According to the director of the Association of Independent Pharmacies, Victoria Presnyakova, today 15 companies have refused marketing campaigns and organizing new trials, and three manufacturers are removing certain drugs from the market.

In August, the share of global companies in obtaining approvals from the Ministry of Health for testing new drugs fell to about 17.5% from more than 50% a year earlier.

According to the DRT study, in 2021 the share of local drugs in the Russian market decreased from 68.6% to 67.3% in real terms, and in money terms it increased from 43.7% to 45%. The latter indicator began to increase actively in 2020 due to the surge in demand for COVID-19 drugs. But now the need for such drugs is declining, according to the DSM Group. Ms. Presnyakova estimates the share of Asian companies in the Russian market at 6.8% in rubles and 6.6% in units.

The Association of Independent Pharmacies says that the supply of drugs and substances to the Russian market this year has not changed significantly and there is no shortage of imported drugs. According to Victoria Presnyakova, sometimes there are local interruptions due to the restructuring of logistics. Although RNC Pharma noted a 50% year-on-year decrease in the supply of antibiotics based on amoxicillin and clavulanic acid in the Russian Federation in January-September 2022, which could have affected on the availability of such drugs in pharmacies. Sber Eapteka says that so far the shares of Asian and local manufacturers in the number of packages sold have not changed. “Bringing new drugs to the market takes time, perhaps the picture will change in 2023,” the company says.

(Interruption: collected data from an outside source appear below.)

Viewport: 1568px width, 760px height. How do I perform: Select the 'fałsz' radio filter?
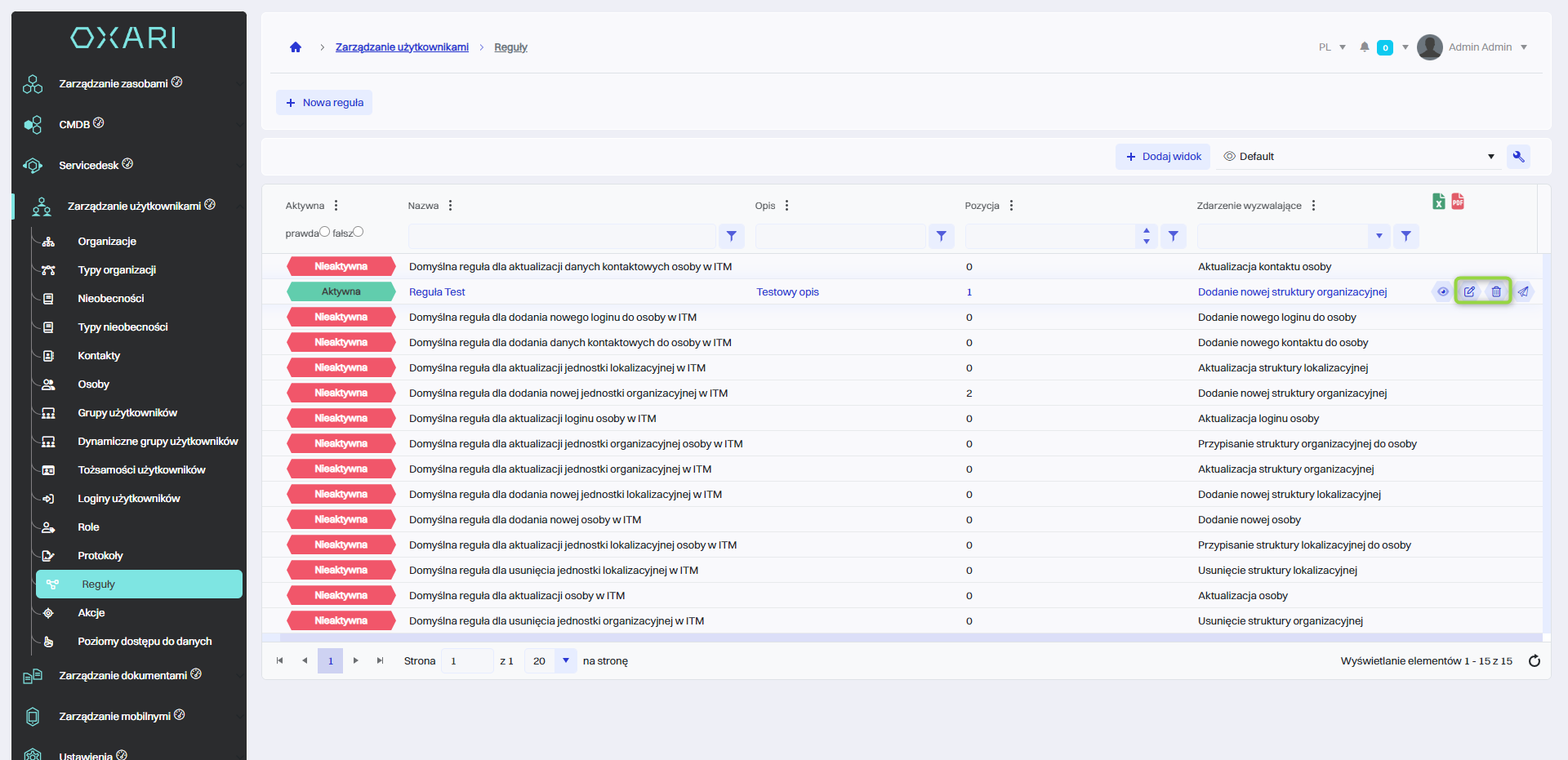[359, 232]
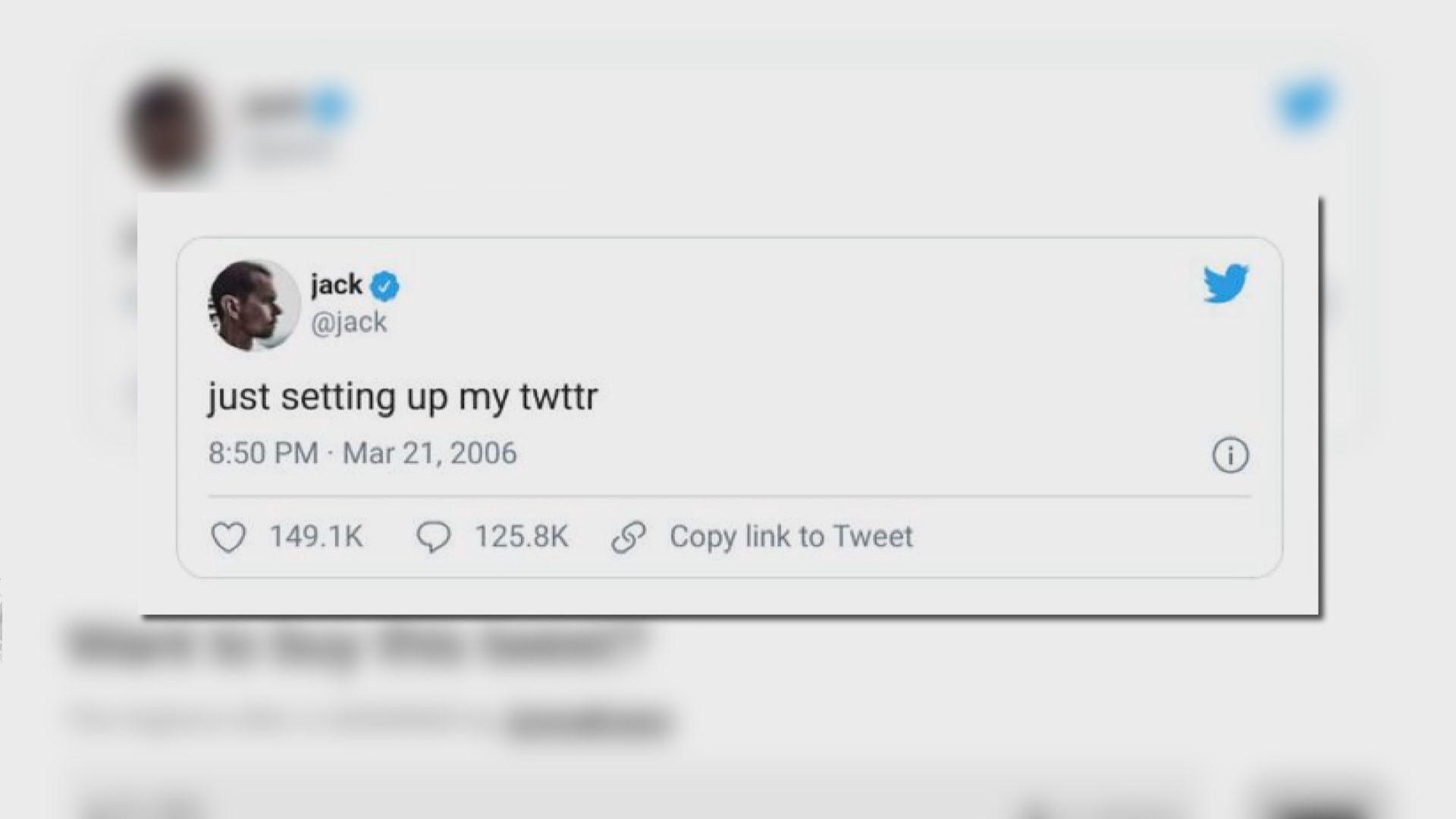Click the tweet text "just setting up my twttr"
This screenshot has width=1456, height=819.
pyautogui.click(x=403, y=397)
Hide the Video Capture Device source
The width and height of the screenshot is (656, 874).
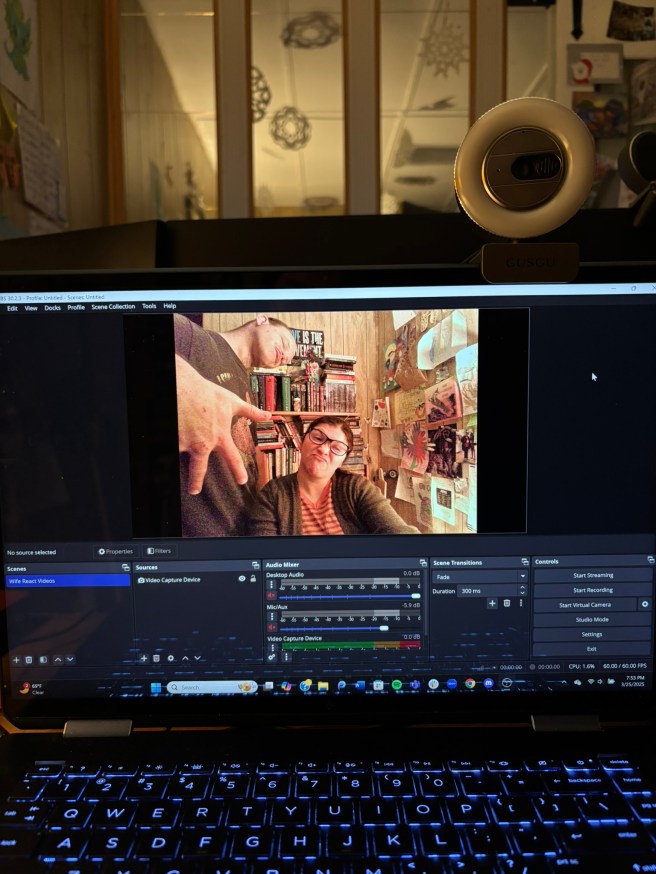[x=242, y=579]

RNC Pharma Development Director Nikolai Bespalov recalls that Indian pharmaceutical companies occupied a large share of the Russian market in the 1990-2000s, but over time they lost ground to European and local manufacturers.

But now Indian suppliers are not in the best position, because against the backdrop of sanctions they are forced to deliver products to Russia through third countries, which leads to its rise in price, he points out. According to Mr. Bespalov, the share of Asian drug suppliers in Russia will grow, but primarily at the expense of China and South Korea.

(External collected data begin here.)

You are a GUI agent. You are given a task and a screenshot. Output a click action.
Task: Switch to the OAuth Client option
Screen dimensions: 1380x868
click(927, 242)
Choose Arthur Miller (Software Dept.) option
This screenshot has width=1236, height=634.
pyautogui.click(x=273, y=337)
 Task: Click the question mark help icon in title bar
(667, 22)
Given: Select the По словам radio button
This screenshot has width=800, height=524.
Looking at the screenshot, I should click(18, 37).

Victoria Presnyakova points out that the Russian pharmaceutical market is on the path of import substitution, increasing production capacity and developing the production of full-cycle drugs. But, according to RNC Pharma, about 80-85% of Russian drugs are made from imported substances. Oleg Berezin notes that some substances and drugs have limited domestic demand, which increases the payback period for their localization.